October 23, 2003|By Tom Bowman | Tom Bowman,SUN NATIONAL STAFF

WASHINGTON - Defense Secretary Donald H. Rumsfeld, in a candid and unusually blunt memo to top Pentagon officials, predicted "a long, hard slog" for the U.S. military in both Iraq and Afghanistan while conceding "mixed results" in the fight against al-Qaida and fugitive Taliban leaders.

In the memo written last week, Rumsfeld pressed his aides to consider new ways to combat terror and conceded that officials lack a way to measure "whether we are winning or losing the global war on terror."

He also raised the possibility in the memo of creating a new team or agency in the Pentagon or elsewhere in the federal government specifically to fight terrorism, saying the military as it is now organized might be too cumbersome to combat the terrorist threat.

The memo was released yesterday by the Pentagon after it was leaked to the press.

Rumsfeld later told reporters he crafted it as a way to prod his aides into thinking about how to deal with the challenge of terrorism.

Partisan response

Still, the two-page memo offered a more sober assessment about the war on terror than the recent upbeat public statements by Rumsfeld and President Bush. Reaction to the memo ran largely along partisan lines.

Sen. Joseph R. Biden Jr. of Delaware, the top Democrat on the Foreign Relations Committee, said Rumsfeld's words were "a little different than the sort of self-assurance that was communicated to us in Congress."

"This is the first sort of introspection that I have even whiffed coming out of the civilian side of the Defense Department," Biden told reporters on Capitol Hill.

Retired Army Gen. Wesley K. Clark, who is running for the Democratic presidential nomination, said, "I'm concerned to read that Secretary Rumsfeld is only now acknowledging what we've known for some time -- that this administration has no plan for Iraq and no long-term strategy for fighting terrorism."

White House press secretary Scott McClellan, traveling with President Bush in Australia, was supportive of Rumsfeld.

"That's exactly what a strong and capable secretary of defense like Secretary Rumsfeld should be doing," said McClellan. "The president has always said it will require thinking differently.

"It's a different type of war."

Rep. H. James Saxton, a New Jersey Republican who recently returned from a trip to Iraq, was given a copy of the memo yesterday after a breakfast with Rumsfeld and other lawmakers.

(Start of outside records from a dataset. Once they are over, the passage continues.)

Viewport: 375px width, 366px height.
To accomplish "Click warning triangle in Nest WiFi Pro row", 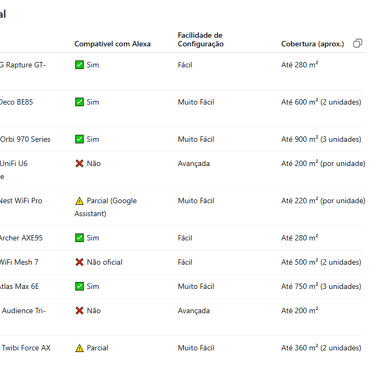I will click(79, 201).
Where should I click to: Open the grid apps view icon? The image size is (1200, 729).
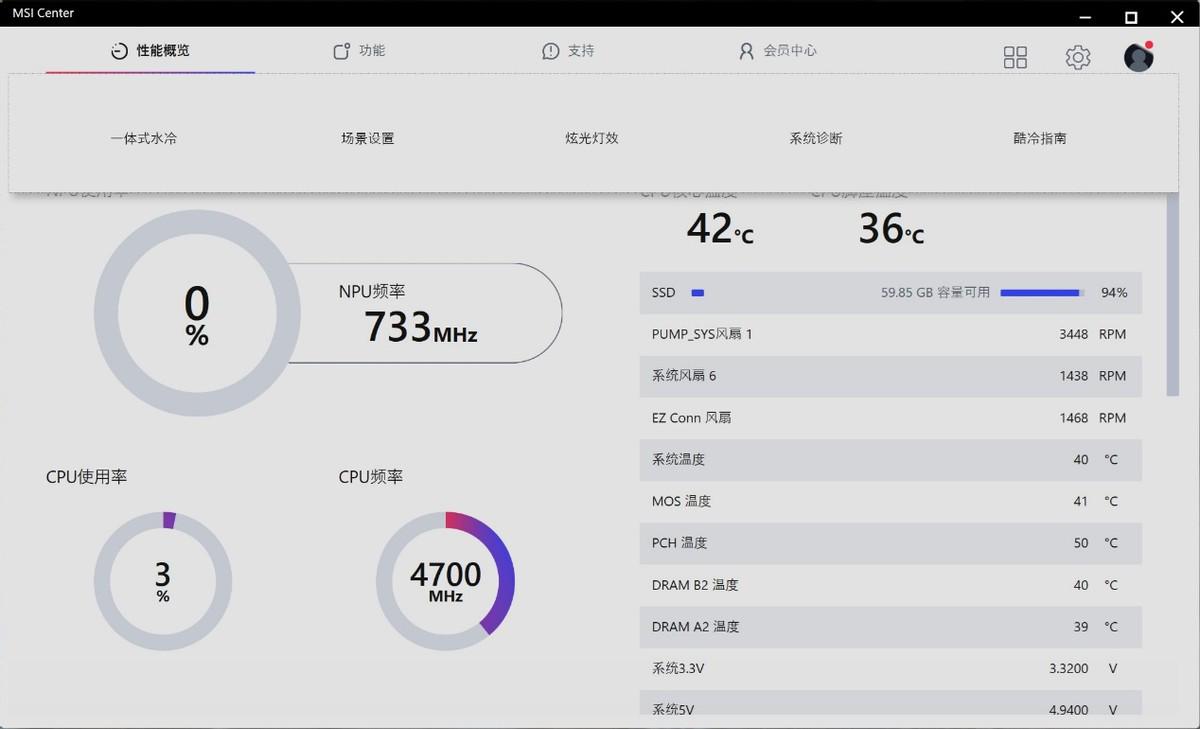tap(1015, 58)
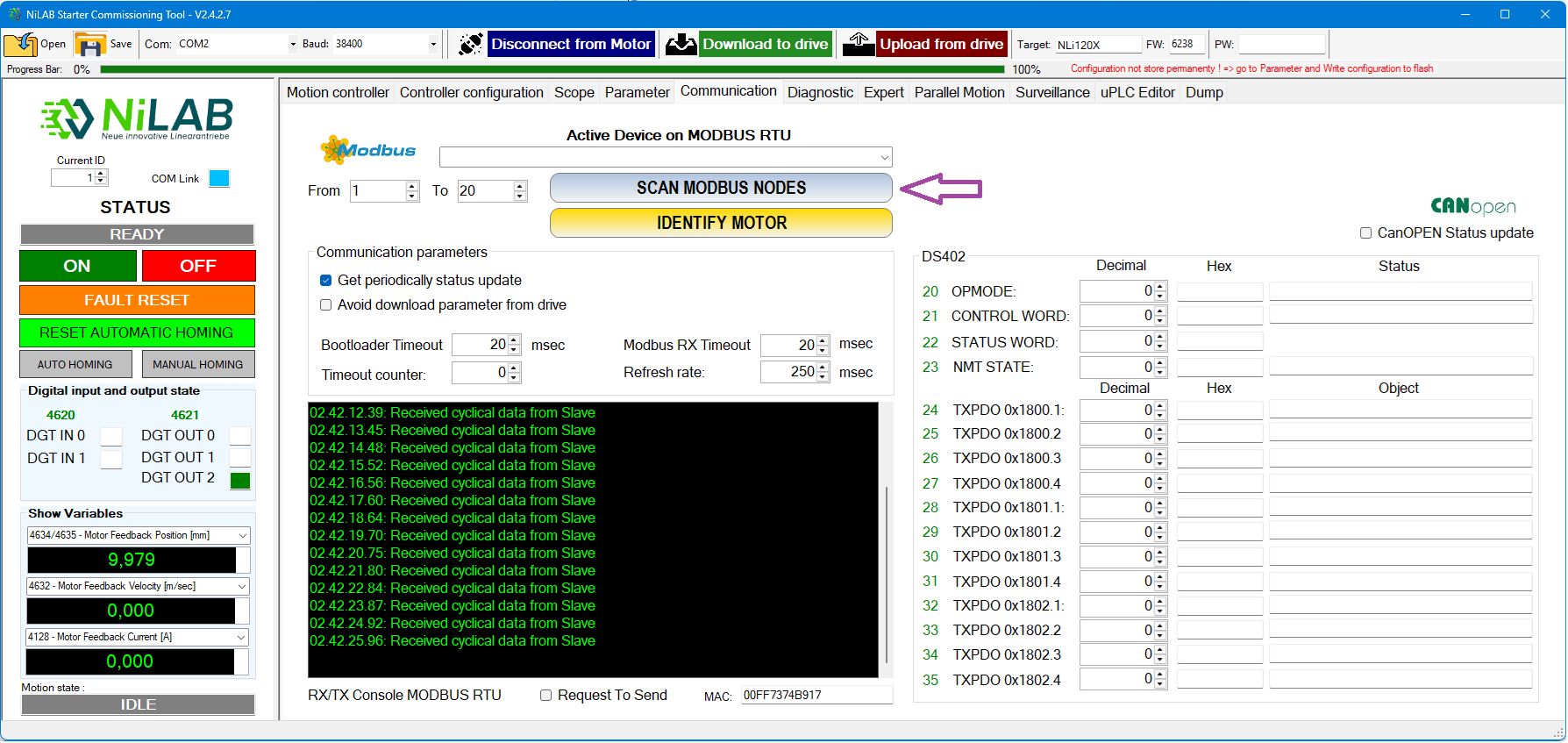Disable Get periodically status update checkbox

tap(326, 281)
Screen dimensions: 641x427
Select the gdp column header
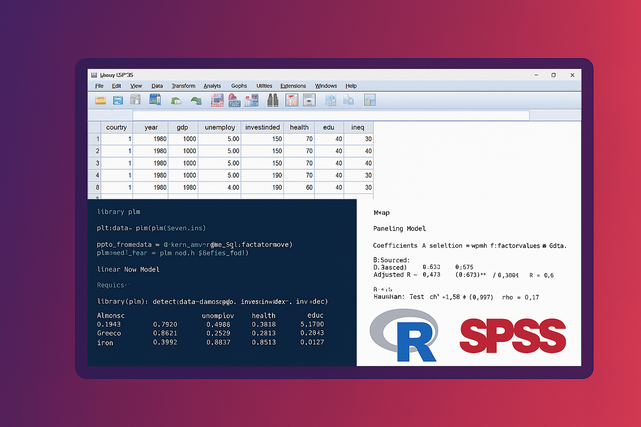pos(182,127)
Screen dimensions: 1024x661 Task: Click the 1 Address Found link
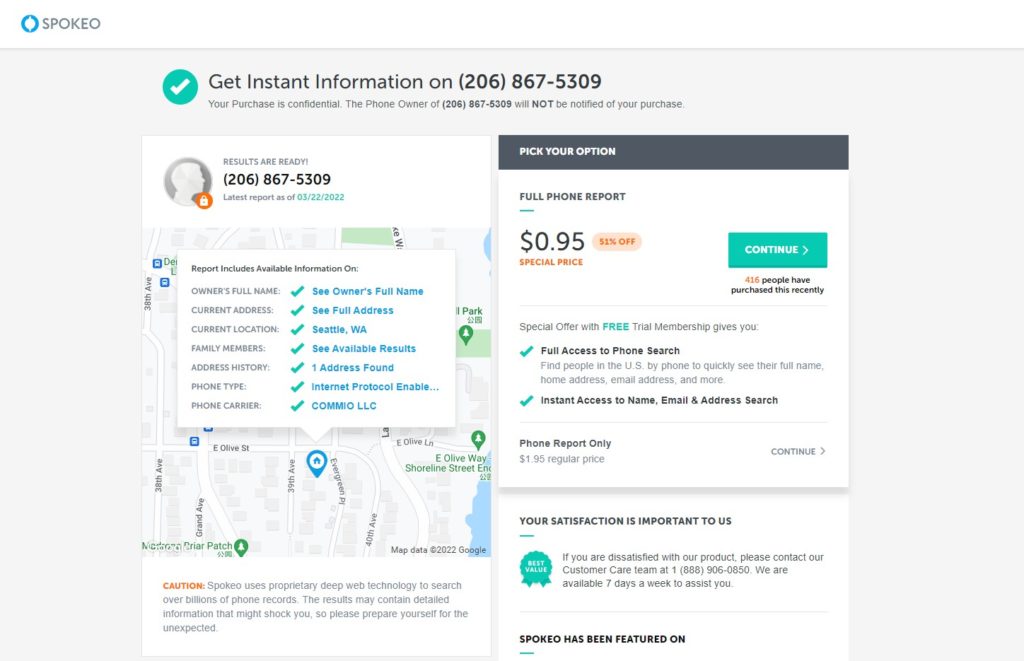click(x=352, y=367)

"We are asking the same questions. So, I commend the secretary for carrying out this leadership role," Saxton told reporters afterward.

In the memo, dated Oct. 16 and first reported by USA Today, Rumsfeld said, "We are having mixed results with al-Qaida, although we have put considerable pressure on them - nonetheless a great many of them remain at large."

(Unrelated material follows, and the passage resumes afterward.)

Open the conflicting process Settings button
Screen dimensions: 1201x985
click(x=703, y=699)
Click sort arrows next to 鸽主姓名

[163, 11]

That statement contrasted with a speech Bush had made a day earlier in California.

"We're hunting down the al-Qaida wherever they hide, whether it be from Pakistan or Iraq or the Philippines or the Horn of Africa. And we're making good progress," Bush said as he prepared to embark on a six-day trip to the Far East.

A week before that, speaking to National Guard troops in Portsmouth, N.H., the president said: "We're rolling back the terrorist threats - not on the fringes of its influence but at the heart of its power. We're making good progress."

After a closed-door meeting with senators last night, Rumsfeld told reporters that the memo was designed to spur discussion among top aides.

"And sometimes that's good and sometimes one needs to say to a big institution, `Hey, wait a minute. Let's lift our eyes up and look out across the horizon and say, Are there questions that we ought to be asking ourselves? Are there things that we ought to think about, ways to do it differently?'" Rumsfeld said.

Measure of success

Asked whether there is a need for a way to measure progress on the terrorist front, Rumsfeld said there are indicators that can mark success in places such as Iraq and Afghanistan.

"But the tough one is the macro one: How many young people are being taught to go out as suicide bombers and kill people?" Rumsfeld said.

"That's the question. How many are there? And how does that inflow of terrorists in the world get reduced so that the number of people being captured or killed is greater than the ones being produced?"

"There isn't anyone who knows a metric for that because it's too vast and too complex," he said. "But elevating that issue, I think, forces people to think about it in the broadest possible context, which is why I did so."

In his memo, Rumsfeld said that while the U.S. military has made "reasonable progress" in capturing or killing the top 55 Iraqi leaders, there has been "slower progress" in tracking down the Taliban leaders such as spiritual leader Mullah Omar.

And regarding the Iraq-based terror group Ansar Al Islam, which is allied with al-Qaida, Rumsfeld said, "we are just getting started."